Tip 6 - How and when to use eager loading

When should you use eager loading?

Usually in your application you know what you are going to "do" with an entity once you have retrieved it.

For example if you retrieve an order so you can re-print it for a customer, you know that the re-print would be incomplete without information about the items and products that make up that order, so you know you are going to need to load this information too.

This is the sort of situation where eager loading is useful.

If you know you need extra information, or entities, you might as well load those entities in advance (eager loading), because it will save you queries later.

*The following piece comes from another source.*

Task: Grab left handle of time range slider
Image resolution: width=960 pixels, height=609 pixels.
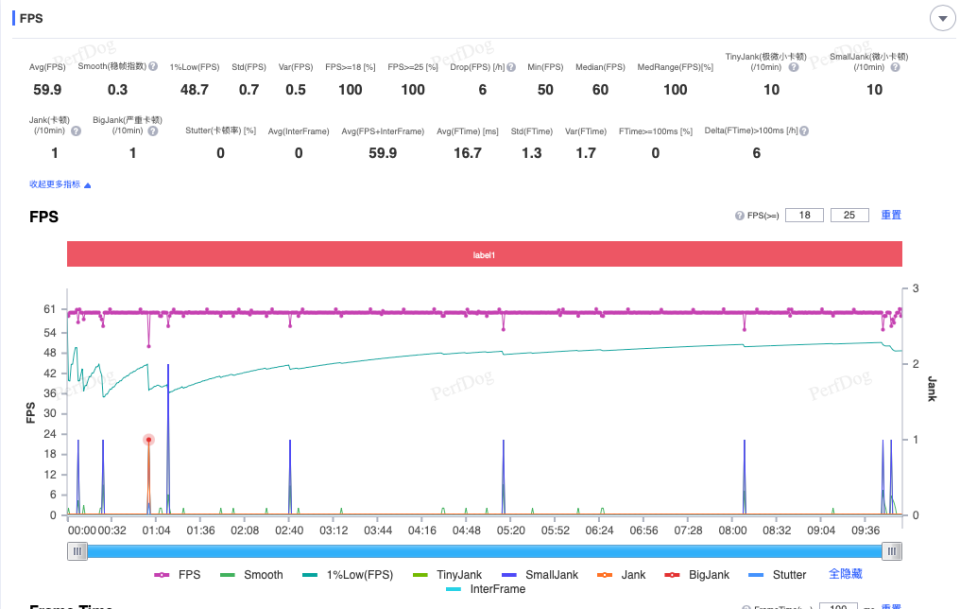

How do you do eager loading?

Well contrary to some commonly held misconceptions, eager loading is both possible and easy with the Entity Framework, you simply use the Include() method to boot-strap your query like this:

var reprint = (from order in ctx.Orders.Include("Items.Product")
             where order.Customer.Name == "Fred Blogs"
&& order.Status == "Unshipped"
             select order).First();

This query says with each order that matches the query include its "Items" and with each item include its "Product" too.

The result is that this code:

foreach (var item in reprint.Items)
{
    Console.WriteLine("\t{0} {1} = ${2}",
        item.Quantity,
        item.Product.Name,
        item.Cost);
}

Console.WriteLine(reprint.TotalCost);

... requires no new queries.

NOTE:  
There is no need to Include("Items") explicitly, the call to Include("Items.Product") implicitly includes the items.